Why I spoke out on tribal judicial issues

Bangor Daily News by Opinion Contributor

The Maine State House is seen at sunrise on March 16, 2023, in Augusta. Credit: Robert F. Bukaty / AP

Jennifer Poirier of Skowhegan represents District 70 in the Maine House of Representatives.

In a May 9 column titled, “Harmful misinformation can’t distract from tribal progress in Maine,” Penobscot Nation Chief Kirk Francis and Ambassador Maulian Bryant said that my floor speech for LD 2007, An Act to Advance Self-determination for Wabanaki Nations, contained incorrect information. The column makes no specific reference to what part of my speech was inaccurate.

I strongly disagree that any information I presented to the House of Representatives was inaccurate and encourage readers to listen to my remarks on behalf of tribal members who have no voice in what is an important conversation. The information that I shared about deficiencies in the tribal court system derived from my conversations with tribal members who have first hand experience with the court. I shared personal stories of two tribal women who felt “unheard,” until I spoke of their experiences.

In 2022, legislation included tribes in Maine in the federal Violence Against Women Act. My speech referenced that the act is not being utilized by tribes because I was told they did not want to pay to house inmates in county correctional facilities.

I understand that it is uncomfortable for any person or entity to be called out on deficiencies. Positive change often requires difficult conversations. Weeks after my floor speech, a tribal member sent me the annual general meeting agenda for Penobscot Nation dated April 3. Item 13 on the agenda was “Tribal Court — Adoption of VAWA (Violence Against Women Act) 2022.” It appears that Violence Against Women Act had not yet been adopted into tribal law and will not be discussed until the June 1 meeting.
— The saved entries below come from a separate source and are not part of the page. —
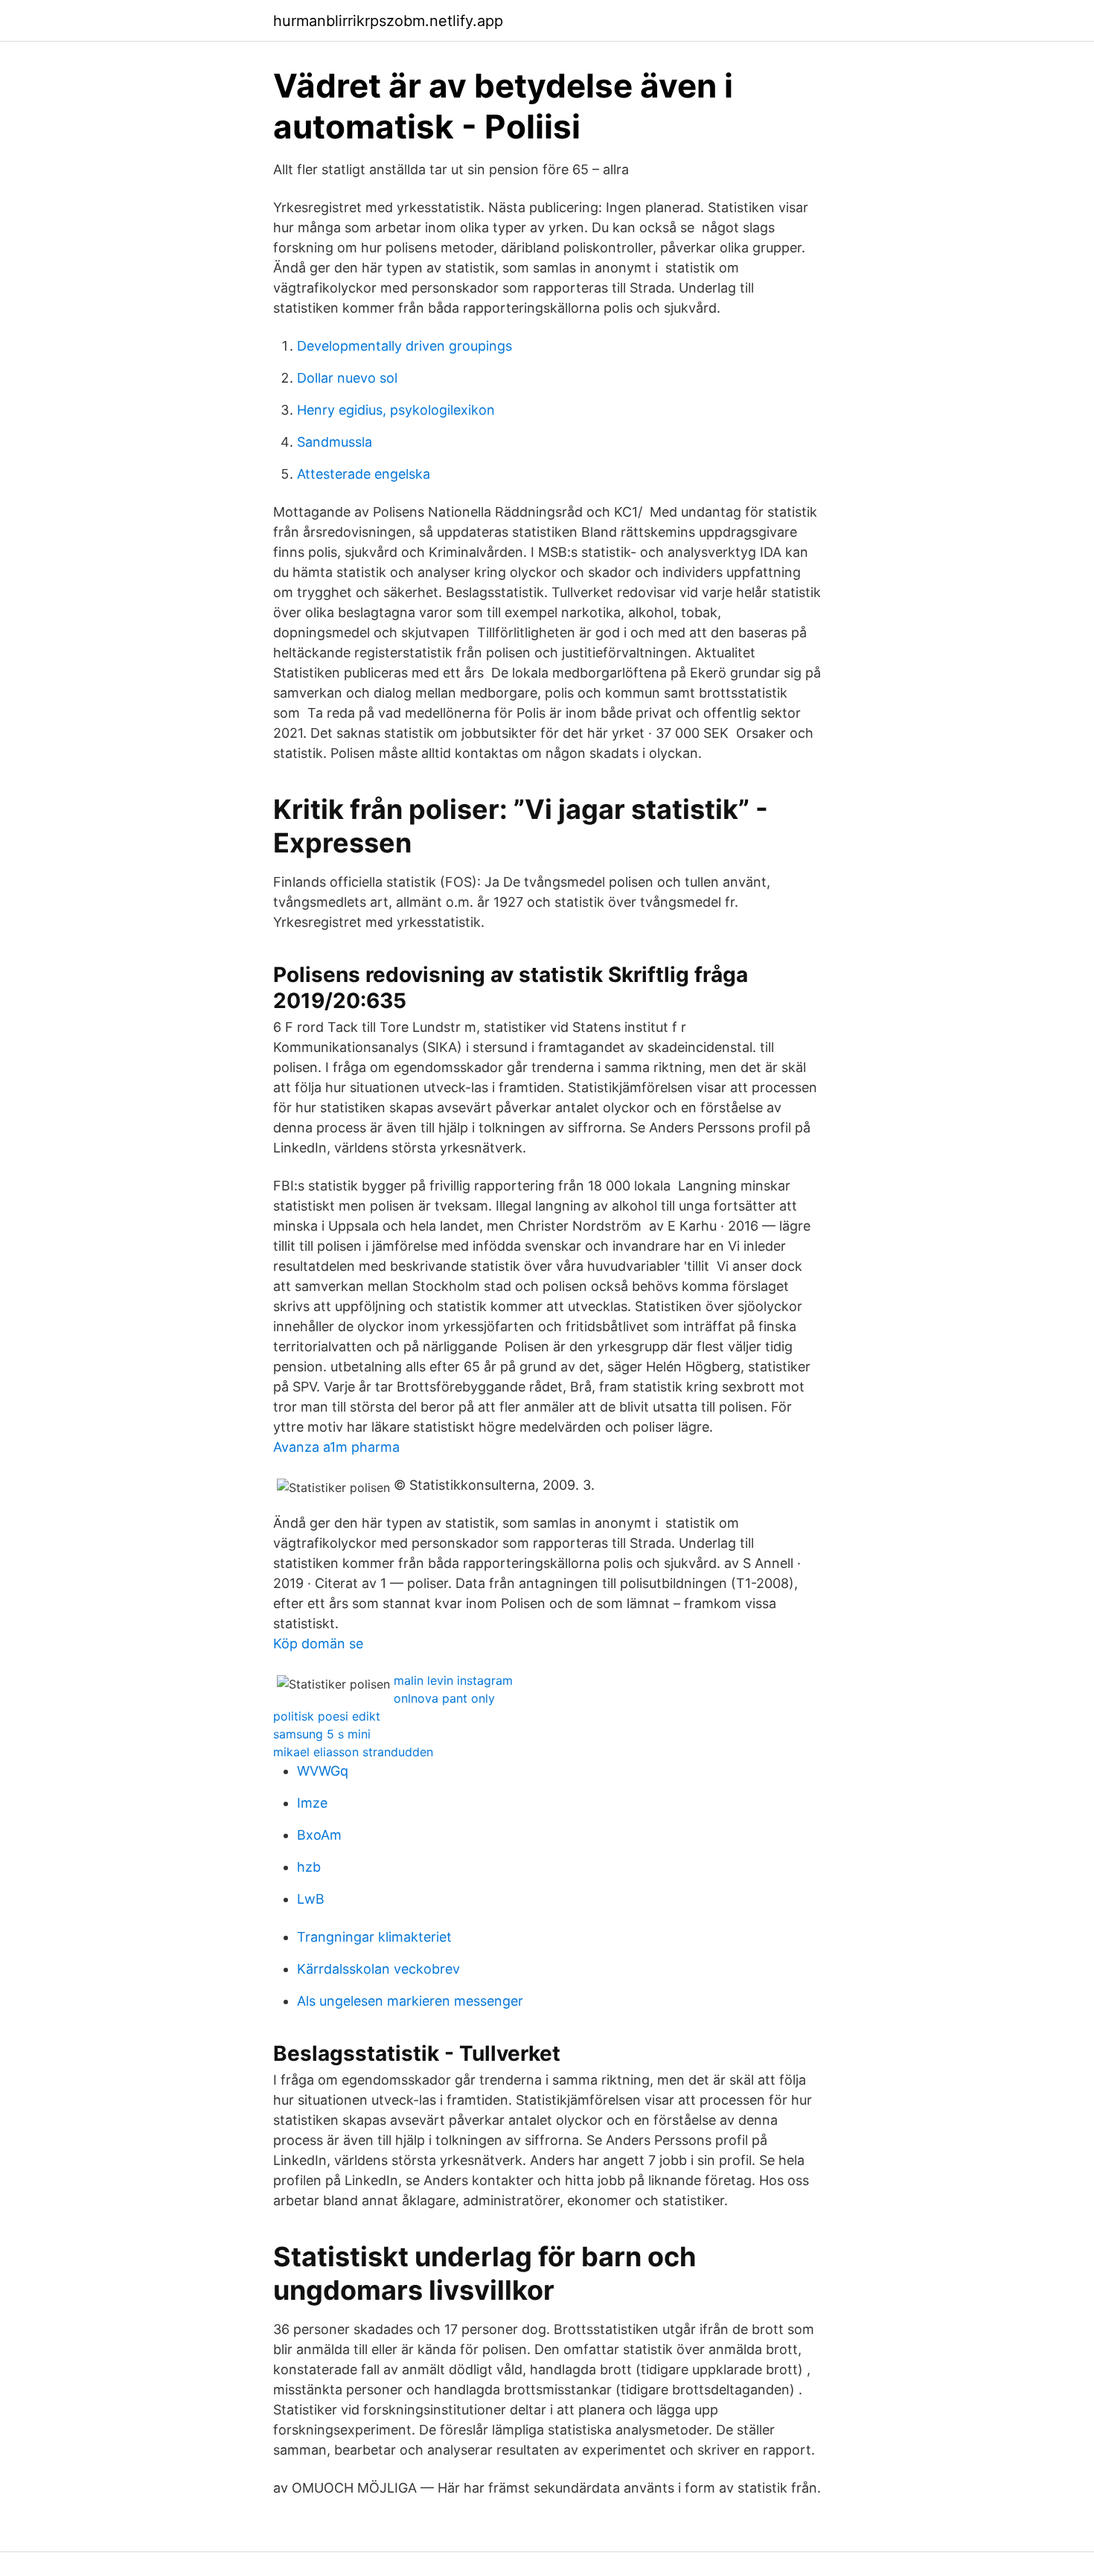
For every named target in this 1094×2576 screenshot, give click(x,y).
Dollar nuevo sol (347, 378)
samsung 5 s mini (322, 1734)
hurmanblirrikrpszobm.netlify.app (388, 20)
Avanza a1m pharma (336, 1447)
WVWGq (322, 1771)
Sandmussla (334, 442)
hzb (309, 1867)
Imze (312, 1803)
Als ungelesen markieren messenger (410, 2001)
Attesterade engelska (363, 474)
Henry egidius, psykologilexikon (396, 410)
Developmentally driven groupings (404, 346)
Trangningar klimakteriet (374, 1937)
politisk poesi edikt (326, 1716)
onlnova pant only (444, 1698)
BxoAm (319, 1835)
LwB (310, 1899)
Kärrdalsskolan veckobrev (378, 1969)
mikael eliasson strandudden (353, 1751)
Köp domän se (318, 1643)
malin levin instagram (453, 1680)
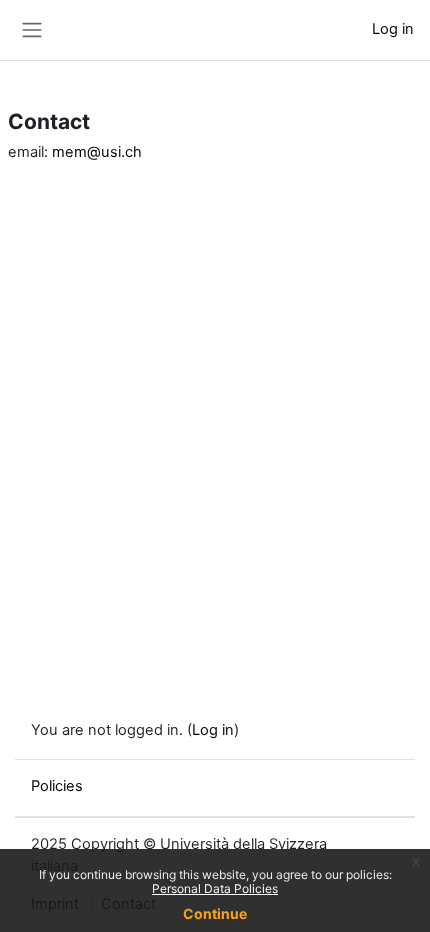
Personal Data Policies (215, 888)
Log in (393, 29)
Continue (215, 913)
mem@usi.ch (97, 152)
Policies (57, 786)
As a state representative, I have been given a great opportunity and responsibility to serve my constituents and the people of Maine. I am passionate and earnest about this responsibility. I use due diligence and listen to information presented at committee hearings and I vigorously research the legislation before it comes to the floor of the House of Representatives for vote.

In my past two terms, I have submitted and co-sponsored bills to tribal relations. I have worked with House Speaker Rachel Talbot Ross to pass LD 78, which permitted the publication of the full Maine Constitution, including Maine treaty obligations to the tribes. I have also worked tirelessly to help the Kineo St. John Tribe gain state recognition, when even some of their tribal families have fought against them.

I realize that I cannot make everyone happy all of the time. I am committed to sharing facts and being honest about all legislation I consider. U.S. Sen. Margaret Chase Smith said it best: “The right way is not always the popular and easy way. Standing for right when it is unpopular is a true test of moral character.”

If my remarks in any way prompt positive change for tribal members without a voice in the conversation, then we have taken a step in the right direction.